A benzoxazine derivative specifically inhibits cell cycle progression in p53-wild type pulmonary adenocarcinoma cells

Abstract

A fundamental aspect of cancer development is cancer cell proliferation. Seeking for chemical agents that can interfere with cancer cell growth has been of great interest over the years. In our study, we found that a benzoxazine derivative, (6-tert-butyl-3,4-dihydro-2H-benzo[b][1,4]oxazin-3-yl) methanol (TBM), could inhibit cell growth and caused significant cell cycle arrest in pulmonary adenocarcinoma A549 and H460 cells with wild-type p53, while not affecting the cell cycle distribution in p53-deleted H1299 lung adenocarcinoma cells. Since P53 plays an important role in regulating cell cycle progression, we analyzed the protein level of p53 by Western blot, and detected a significant elevation of p53 level after TBM treatment in A549 and H460 cells.

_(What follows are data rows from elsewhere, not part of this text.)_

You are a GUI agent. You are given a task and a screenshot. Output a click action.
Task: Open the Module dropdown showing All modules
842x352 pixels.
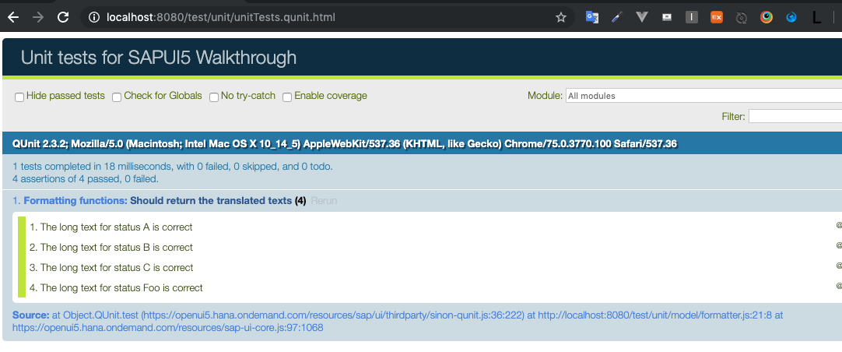pyautogui.click(x=703, y=96)
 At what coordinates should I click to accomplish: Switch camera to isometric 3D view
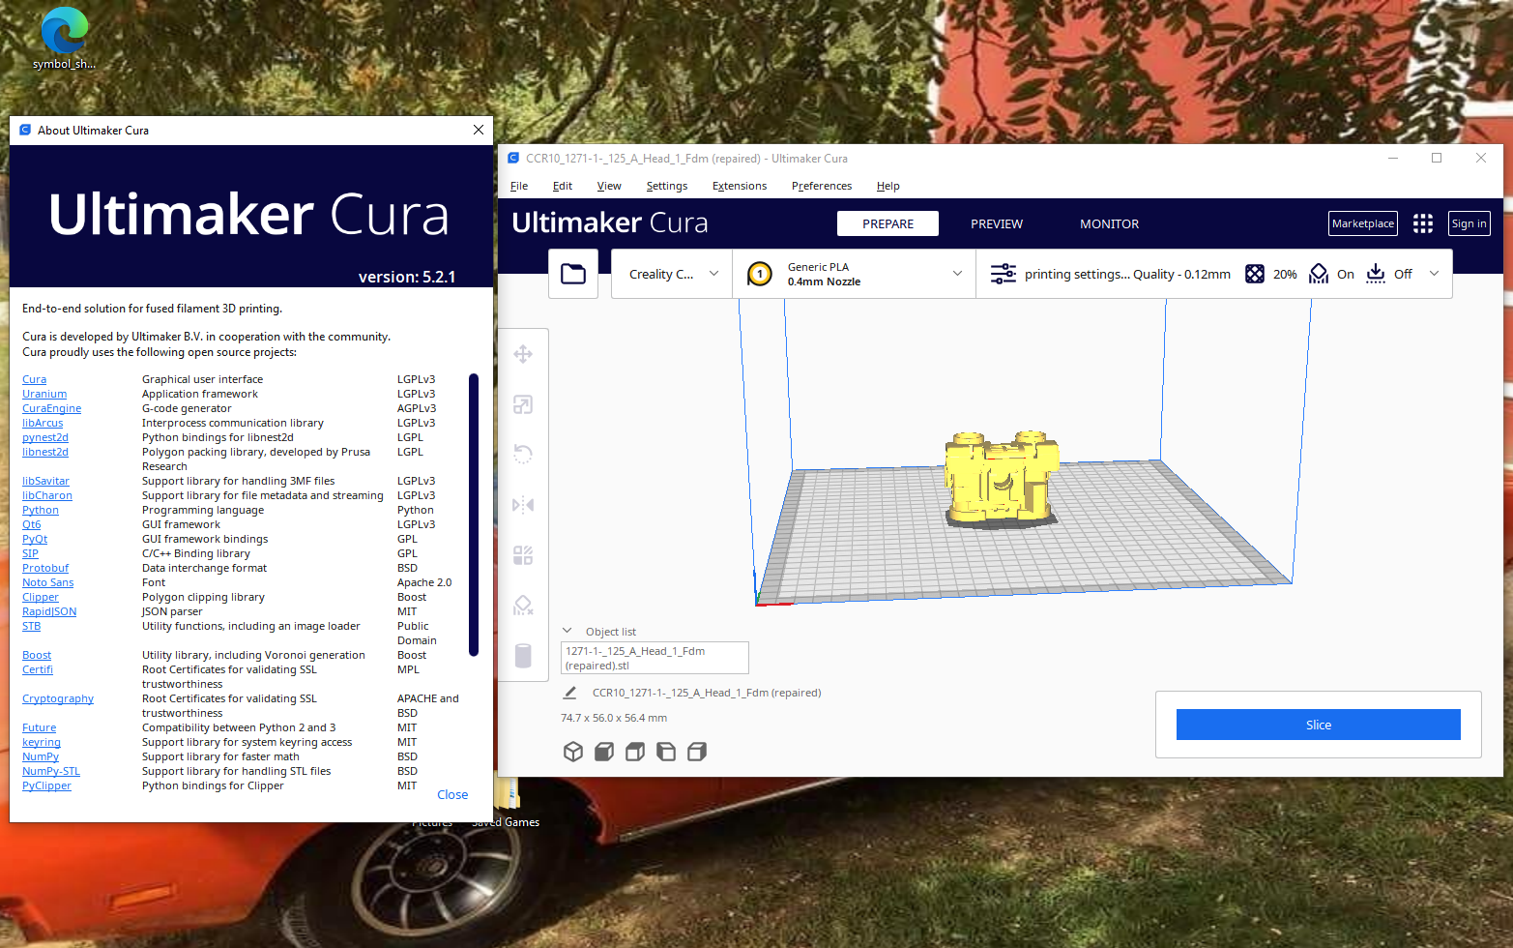(573, 751)
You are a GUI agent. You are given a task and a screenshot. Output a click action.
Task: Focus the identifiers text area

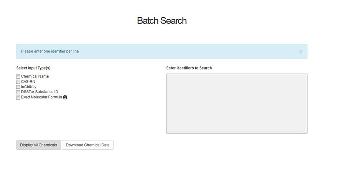tap(237, 103)
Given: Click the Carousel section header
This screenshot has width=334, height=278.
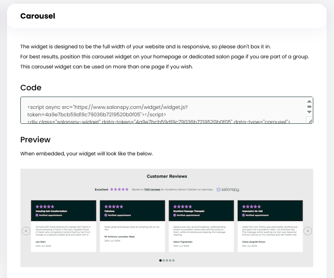Looking at the screenshot, I should pyautogui.click(x=38, y=16).
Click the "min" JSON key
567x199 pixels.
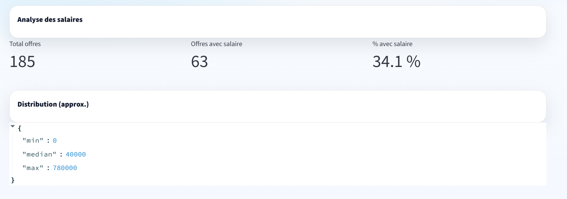33,141
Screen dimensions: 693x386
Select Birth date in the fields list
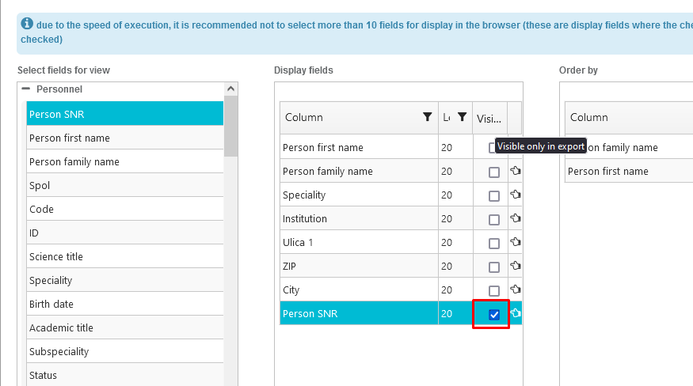point(51,304)
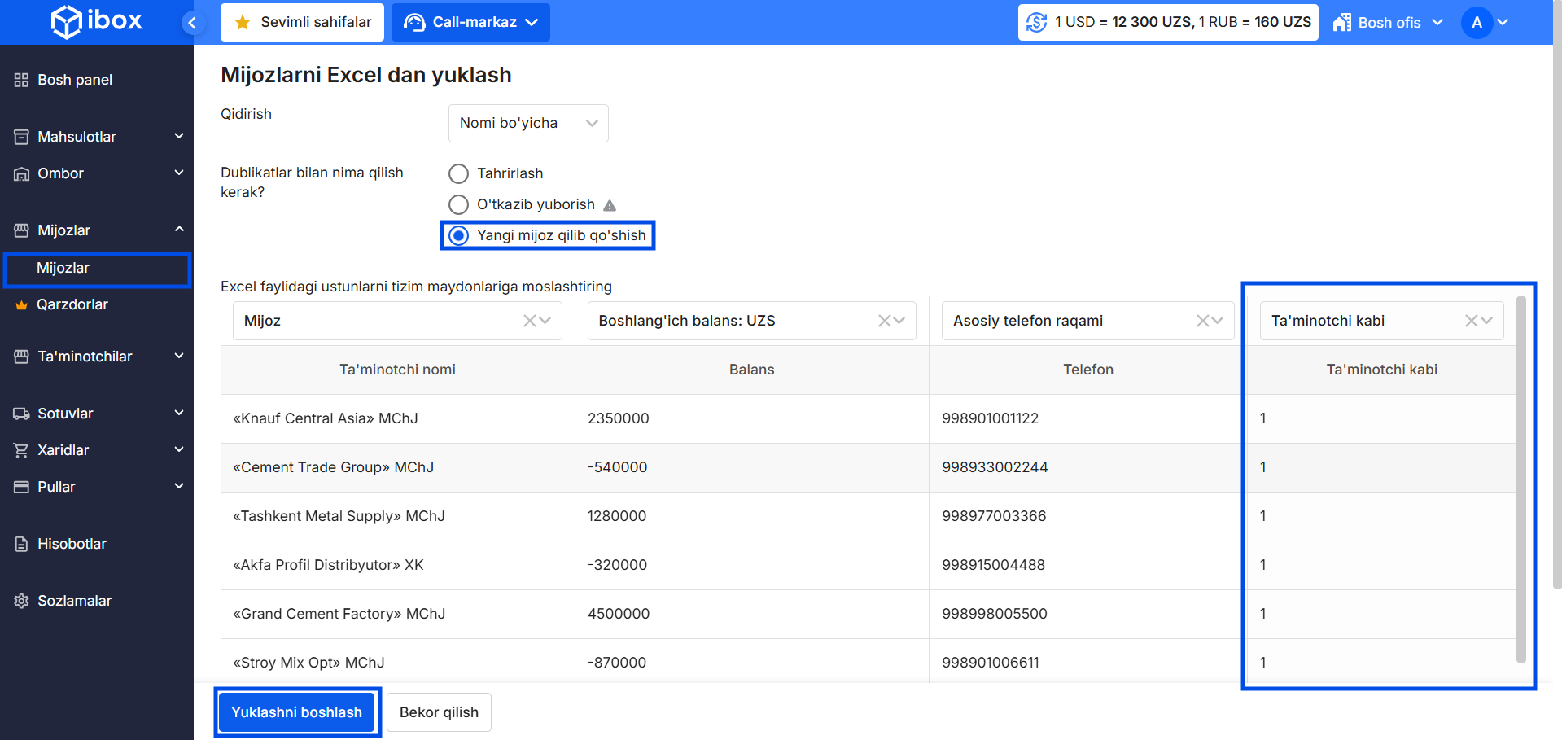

The data suggested that TBM might specifically inhibit the proliferation of p53 wild-type lung adenocarcinoma cells through a p53-dependent cell cycle control pathway. More interestingly, results indicated that TBM might serve as a useful tool for studying the molecular mechanisms of lung cancer cell growth and cell cycle control, especially for the biologic process regulated by P53.